Machine learning problems can be broken down into a few categories. The main one we'll cover in this course is supervised learning. Supervised learning refers to tasks that have a metric for success, whether it's labeled data or rewards for performing well at the task.
On the other side, unsupervised learning refers to problems where the model has no guidance and must infer patterns and features in the data independently.

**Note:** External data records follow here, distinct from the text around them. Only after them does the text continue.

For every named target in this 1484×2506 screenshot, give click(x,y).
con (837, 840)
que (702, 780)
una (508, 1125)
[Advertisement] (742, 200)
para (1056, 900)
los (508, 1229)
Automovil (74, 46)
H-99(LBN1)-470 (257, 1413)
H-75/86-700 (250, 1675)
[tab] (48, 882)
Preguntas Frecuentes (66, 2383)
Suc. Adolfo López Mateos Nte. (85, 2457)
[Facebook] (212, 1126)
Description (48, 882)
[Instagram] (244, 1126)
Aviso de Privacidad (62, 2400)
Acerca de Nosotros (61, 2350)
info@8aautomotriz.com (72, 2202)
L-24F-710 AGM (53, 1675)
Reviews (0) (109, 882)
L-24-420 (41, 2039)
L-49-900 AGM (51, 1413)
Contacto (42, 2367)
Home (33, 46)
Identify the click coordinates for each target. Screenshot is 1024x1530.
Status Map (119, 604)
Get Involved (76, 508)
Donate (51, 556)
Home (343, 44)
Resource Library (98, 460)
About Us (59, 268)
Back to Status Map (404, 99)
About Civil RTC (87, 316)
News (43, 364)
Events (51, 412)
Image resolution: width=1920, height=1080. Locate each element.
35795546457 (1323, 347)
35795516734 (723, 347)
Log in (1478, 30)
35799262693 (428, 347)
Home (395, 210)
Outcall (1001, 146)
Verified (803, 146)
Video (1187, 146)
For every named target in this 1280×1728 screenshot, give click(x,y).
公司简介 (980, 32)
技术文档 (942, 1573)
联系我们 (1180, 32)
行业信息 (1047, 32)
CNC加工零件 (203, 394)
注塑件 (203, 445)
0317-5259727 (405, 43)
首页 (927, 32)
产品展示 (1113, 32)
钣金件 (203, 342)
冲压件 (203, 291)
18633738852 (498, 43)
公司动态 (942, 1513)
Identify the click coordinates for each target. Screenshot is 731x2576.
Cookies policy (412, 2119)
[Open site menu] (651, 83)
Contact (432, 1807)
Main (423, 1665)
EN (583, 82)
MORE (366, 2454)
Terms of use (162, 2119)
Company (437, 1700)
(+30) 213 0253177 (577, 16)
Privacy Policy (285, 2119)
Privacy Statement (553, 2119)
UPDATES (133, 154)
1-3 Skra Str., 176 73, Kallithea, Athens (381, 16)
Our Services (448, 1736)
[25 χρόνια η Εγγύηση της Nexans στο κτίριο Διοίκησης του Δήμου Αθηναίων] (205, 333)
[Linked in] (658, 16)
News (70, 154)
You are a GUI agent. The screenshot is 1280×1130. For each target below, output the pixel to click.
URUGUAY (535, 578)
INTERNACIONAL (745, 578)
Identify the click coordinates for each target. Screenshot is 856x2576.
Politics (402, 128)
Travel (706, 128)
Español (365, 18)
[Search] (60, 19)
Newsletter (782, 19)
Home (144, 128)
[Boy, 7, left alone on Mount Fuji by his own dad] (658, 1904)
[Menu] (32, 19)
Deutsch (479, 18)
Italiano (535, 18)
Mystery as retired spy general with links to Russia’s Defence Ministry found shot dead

Some of the most frequent problems tackled with supervised learning are Classification problems. In these problems, the model must classify some input data. This can be anything from filtering spam to determining if an image is a picture of a cat or a horse.


How Does a Model "Learn"?
The statistical techniques to perform machine learning tasks have existed for decades, but only recently has the computing power necessary to make it practical become available.
  1. Data is fed into the model. The parameters inside the model take that data and return an answer.
  2. The model's guess is then compared with the expected outcome. (Was the image a cat or a horse? Did the ghost eat Ms. Pac Man?)
  3. The parameters are optimized in the direction of the expected outcome.
This process is repeated with new data until the model has optimized its parameters to be as likely as possible to guess the right answer.

What's in a Model?

We've talked about parameters inside the model, but what exactly does that mean?
A machine learning model can be as simple as a single variable that changes over time to a whole network of thousands of neurons estimating complex processes. The more parameters a model has, the more nuanced the task it can learn becomes.
Tuning your machine learning models is a matter of balancing complexity, processing time, and model structure to be the best at learning its task.
We'll cover how to set up these models and what's inside them in the coming lessons!

Recap

  • Machine learning allows computers to learn and improve at a given task with practice over time.
  • Supervised learning refers to machine learning problems where the expected outcome is known and used to train the network.